ART | EXPO COLLECTIVE

Un musée imaginé

19 Oct - 27 Mar 2017
Vernissage le 19 Oct 2016

L’exposition « Un musée imaginé » met en scène au Centre Pompidou - Metz une fiction autour d’œuvres emblématiques de l’art moderne. Sculptures, peintures, installations, photographies et films sont confrontées à l’hypothèse de leur disparition.

L’exposition « Un musée imaginé » au Centre Pompidou – Metz propose une fiction immersive autour d’œuvres emblématiques de l’art moderne issues des collections Centre Pompidou – Metz, de la Tate Liverpool et du Museum für Moderne Kunst de Francfort.

Un musée imaginé qui réunit des œuvres menacées de disparition

Des sculptures, peintures, installations, photographies et films de Marcel Duchamp, Lucio Fontana, Isa Genzken, Chris Marker, Sigmar Polke, Cindy Sherman ou encore Hannah Wilke sont réunies le temps de l’exposition dans une sorte de méta-musée imaginaire. A travers ces œuvres, les trois grands musées européens auxquels elles appartiennent et où elles seront successivement exposées se prêtent à une expérience qui met en lumière leur mission de conservation.

L’exposition met en place une situation imaginaire : les œuvres d’art y sont menacés de disparition et il revient aux spectateurs d’assurer leur survie par leur mémoire et leur expérience. En toile de fond de l’exposition, les exemples de censure ou de volonté aboutie ou non de destruction d’œuvres d’art constituent une assise factuelle à ce scénario fictif.

De quelles œuvres devrions-nous garder le souvenir ?

Le parcours se divise en sections qui réunissent les œuvres autour de thèmes comme l’organisation du savoir, la tentative de consigner la mémoire de l’humanité, la modification de la perception, l’utopie, la transfiguration de la banalité, le rapport à l’espace et au temps, le goût du mystère, la dissidence ou encore le pouvoir qu’a l’art d’exprimer des idées cruciales et de rapprocher les contraires. Toutes les œuvres ont été choisies pour leur capacité à répondre à la question : Quelles notions rendent l’art essentiel dans notre société ? L’enjeu est de savoir de quelles œuvres nous devrions garder le souvenir.

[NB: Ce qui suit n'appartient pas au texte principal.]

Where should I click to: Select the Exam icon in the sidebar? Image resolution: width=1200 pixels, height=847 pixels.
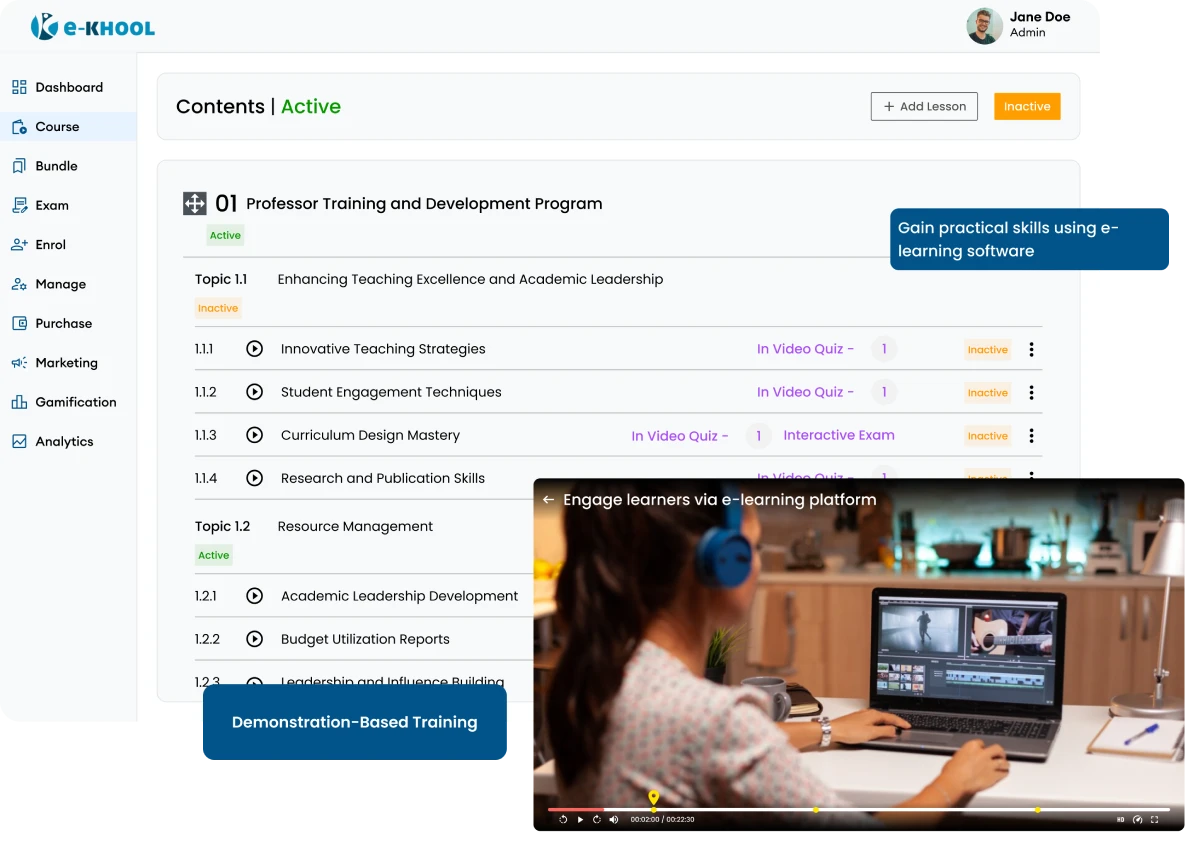coord(20,205)
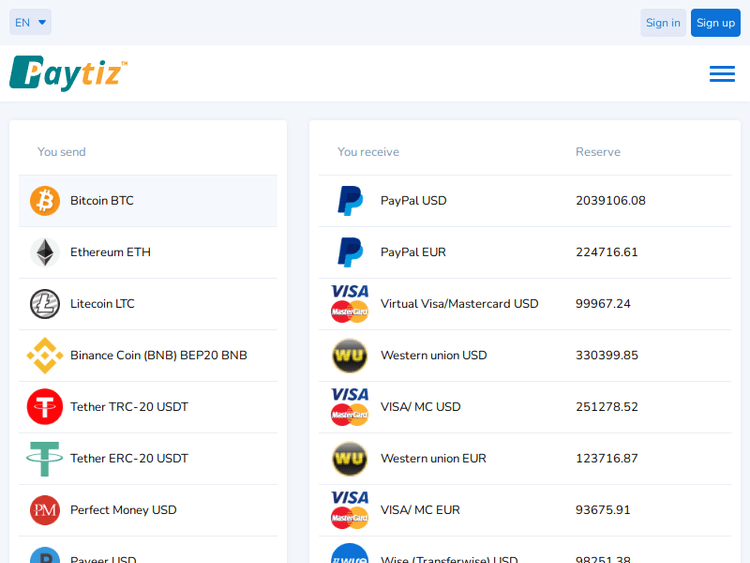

L’installation La douche de Daniel Spoerri est composée d’un robinet et d’un tuyau de douche fixés sur une peinture de paysage alpin. Avec cette œuvre qui appartient à la série des Détrompe-l’œil, l’artiste suisse invite à se débarrasser de toute vision idéalisée du monde, tel qu’il est représenté par le tableau. Le film No More Reality (la manifestation) de Philippe Parreno donne à voir des enfants manifestant dans une cour de récréation, criant le message inscrit sur leurs banderoles : « No more reality » (Plus de réalité). A travers cette situation irréaliste s’exprime l’idée qu’une image, en particulier l’image vidéo et à la télévision, n’est jamais une captation mais une construction du réel. L’œuvre Musée Imaginaire de Reg Butler, constituée de trente-neuf petites sculptures en bronze installées dans une vitrine en bois met en perspective l’exposition elle-même.

Par le biais de diagrammes, de propositions d’artiste et de textes, les spectateurs sont incités à mémoriser chaque œuvre pour être capable de la restituer si elle devait être perdue. À la fin du parcours, la dystopie suggérée se concrétise par la disparition réelle des œuvres de l’espace d’exposition. S’y substituent des personnes et des artistes qui les décrivent et qui rappellent les idées essentielles qu’elles contenaient et qui sont fictivement perdues.